Challenges:
[A] What is the name of the new host module that the Klipper pull request adds?
[B] Pick up the Klipper pull request after its final line and keep writing it.

──────── Text passage

Klipper3d / klipper

Klipper is a 3d-printer firmware
GNU General Public License v3.0
8.98k stars 5.17k forks source link

New error_mcu module; report sensor on "ADC out of range" #6620

Closed KevinOConnor closed 4 days ago

KevinOConnor commented 1 week ago

This PR adds a new error_mcu host module to facilitate error formatting. It also attempts to report which ADC sensor is out of range on an "ADC out of range" mcu error.

Handling micro-controller errors is challenging because we really want the heaters to be disabled if an unexpected error occurs. That means we don't want a lot of code complexity to analyze the source of the error in the code that needs to immediately handle that error. This can lead to crytpic mcu error reports.

This PR creates a new error_mcu host module that can analyze the low-level error reports after the main shutdown processing has completed. Thus, the error_mcu code is no longer on the "critical shutdown path" and can take more time and resources to format a more user friendly error message.

With this PR, the low-level MCU_adc code can identify if recent adc values were out of range, and then communicate that to the new error_mcu module. This is then used in an "ADC out of range" error report. For example:

MCU 'mcu' shutdown: ADC out of range

Sensor 'extruder' reporting out of range

This generally occurs when a heater temperature exceeds
its configured min_temp or max_temp.

────────────────
──────── Dataset content

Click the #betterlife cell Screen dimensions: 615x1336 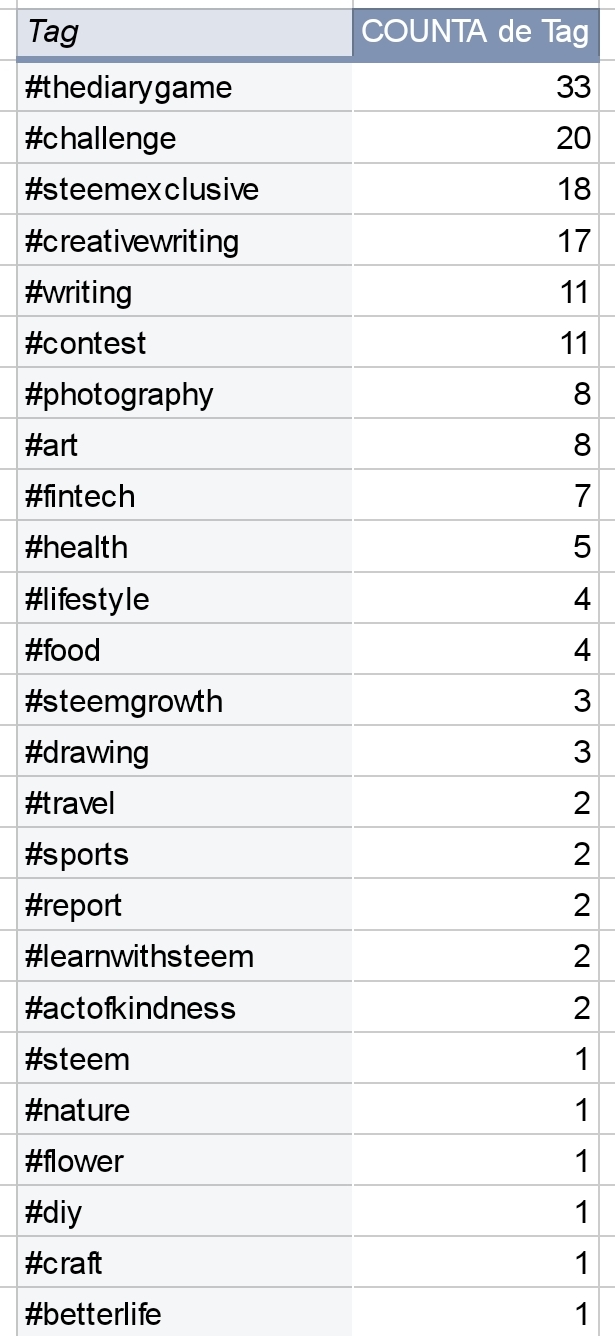coord(185,1314)
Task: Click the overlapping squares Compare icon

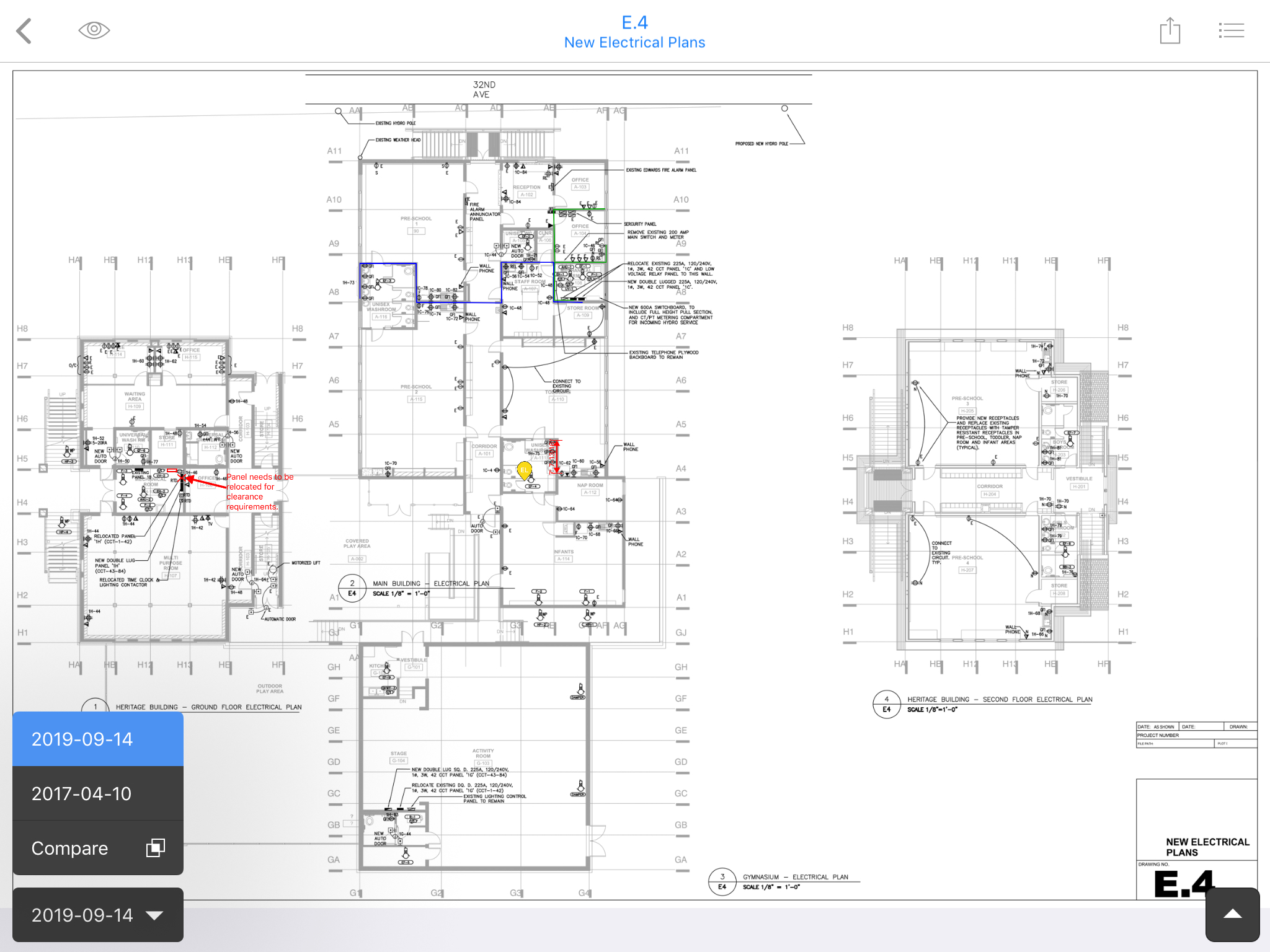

────────────────

Results for the exercise:
[A] error_mcu

[B]
Once the underlying issue is corrected, use the
"FIRMWARE_RESTART" command to reset the firmware, reload the
config, and restart the host software.
Printer is shutdown

This ADC check should work in most cases, but it is possible that an out-of-range error may occur while the host is unable to identify which module was out of range.

-Kevin

EDIT: The new module was renamed to "error_mcu.py"

rogerlz commented 1 week ago

That’s great! It would be helpful to report the most recent reading result so the user doesn’t have to parse the log to see how far the reading was in relation to the min/max values.

meteyou commented 1 week ago

I've been waiting for this function in klipper for a long time! Thank you very much! it will make troubleshooting a lot easier.

I can only agree with @rogerlz . The last read value would also be helpful. this way, you can also determine whether it is a cable break (or not/incorrectly connected cable) or a short circuit (damaged sensor).

meteyou commented 1 week ago

@KevinOConnor is it possible that you are not using multiline strings for these messages?

background: we can only delete/ignore all \n in the GUI, but your formatted paragraphs make sense, but the line breaks within a paragraph sometimes interfere with the output. we cannot explicitly address these so we have to output them 1:1. this can lead to additional annoying line breaks, e.g. a single word is then in the next line.

KevinOConnor commented 1 week ago

Thanks. I reworked this PR a bit and the error will now report the last temperature along with the valid range (if it is able to detect which sensor is having an issue).

MCU 'mcu' shutdown: ADC out of range

Sensor 'extruder' temperature 60.512 not in range 0.000:60.000

This generally occurs when a heater temperature exceeds
its configured min_temp or max_temp.
Once the underlying issue is corrected, use the
"FIRMWARE_RESTART" command to reset the firmware, reload the
config, and restart the host software.
Printer is shutdown

-Kevin

KevinOConnor commented 1 week ago

@KevinOConnor is it possible that you are not using multiline strings for these messages?

I'm not sure what you are reporting or requesting.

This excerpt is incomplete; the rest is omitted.